In Sanders’ view, if you think others will be condemned in eternity, you cannot possibly love or respect them, let alone live in peace with them. Your belief that they might be condemned is proof enough that you hate them.
But how is that logical? That’s as absurd as saying Joe sees a man in the street who is going to get hit by a bus, and therefore, Joe hates him.
Perhaps Sanders has only encountered hateful examples of religion in his 75 years of life. Perhaps the reason he can’t fathom true religious coexistence in the midst of deep disagreement is that he’s never seen it happen.
Yet it does happen, all the time.
To see a beautiful picture of this, Sanders need look no further than the conservative movement.
Conservatives are a diverse smattering of evangelicals, Roman Catholics, Mormons, Jews, and secular Americans. We believe all kinds of things about each other’s eternal fate that Sanders would probably find abhorrent—yet here we are, arm in arm, working for a common political cause.
Sanders’ total lack of imagination here is tragic at a time when America’s ideological center is splintering. We’ve reached a critical time of polarization in which coexistence in the midst of profound disagreement is becoming more necessary than ever.
Yet it seems that only conservatives are prepared to deliver that kind of tolerance. The American left pays lip service to diversity, yet in practice routinely shuns the most important kind of diversity: diversity of viewpoint.
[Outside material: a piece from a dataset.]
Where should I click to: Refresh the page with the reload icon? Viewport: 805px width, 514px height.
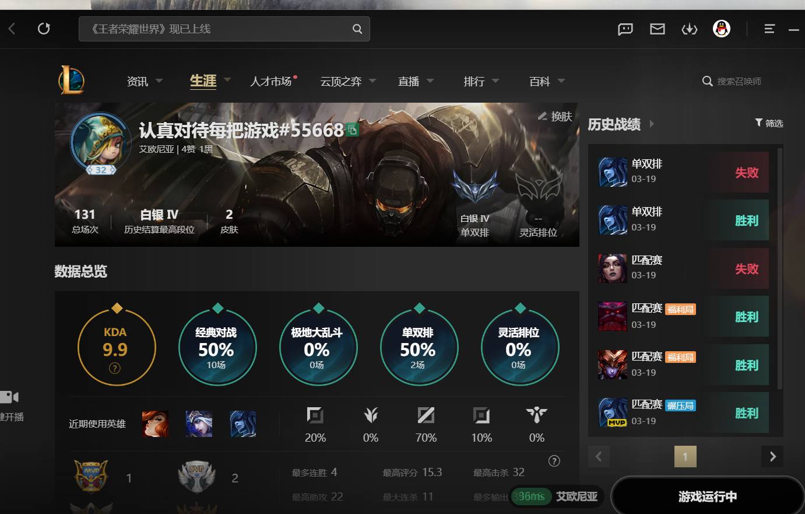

The left is very good at respecting diversity at the level of externals: skin color, religious tradition, ethnicity, etc. But when it comes to actual viewpoints, the left is a seamless monolith and wishes to stay that way.
Sanders is proof of this. He seemingly couldn’t care less whether Vought identified as Protestant, Catholic, Muslim, or Hindu. Those are just externals.
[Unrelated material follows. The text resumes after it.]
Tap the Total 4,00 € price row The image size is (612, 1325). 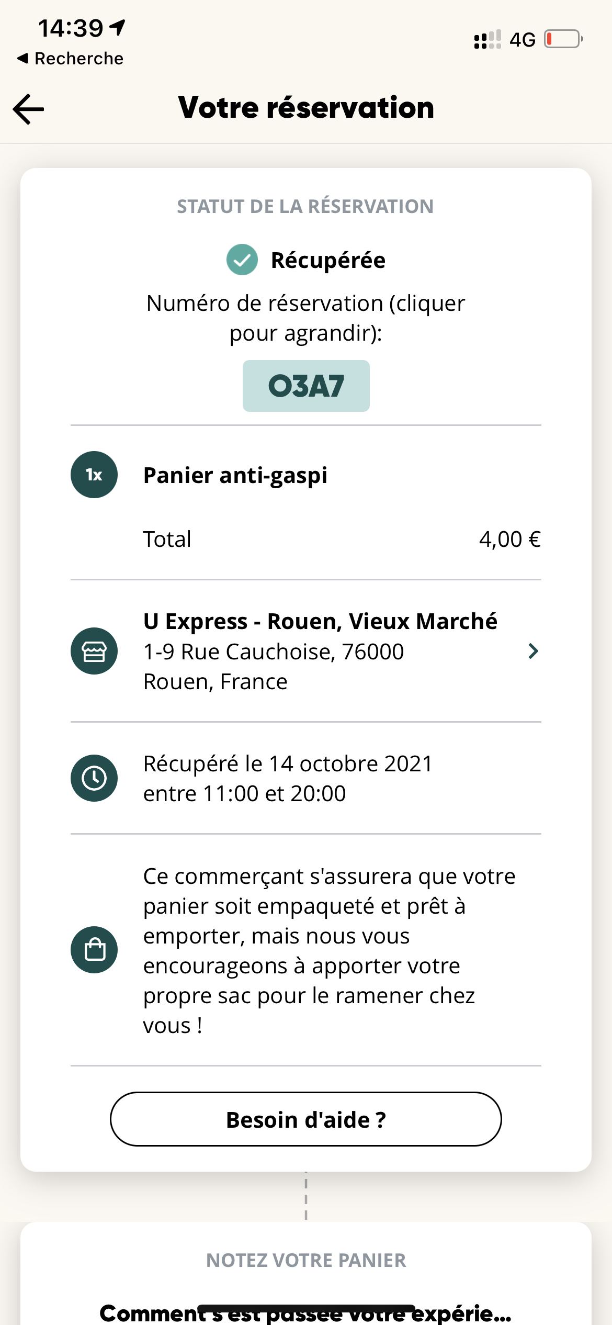tap(342, 539)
What he really cares about is the substance of Vought’s views. That’s the deep level of disagreement that the American left has not learned to coexist with.
Learning to Practice Actual Tolerance
Sanders’ line of questioning shows an alarming disregard for the Constitution’s ban on religious tests, but it also highlights the deeper problem of our cultural moment.
Chiefly, it shows that the left needs to develop a greater imagination for how people with stark differences in worldview—including about other people’s eternal fate—might actually respect one another and live in harmony.
Until the secular left soaks this in, its lip service to diversity and tolerance will remain hollow and vacuous, constantly undermined by its own actions.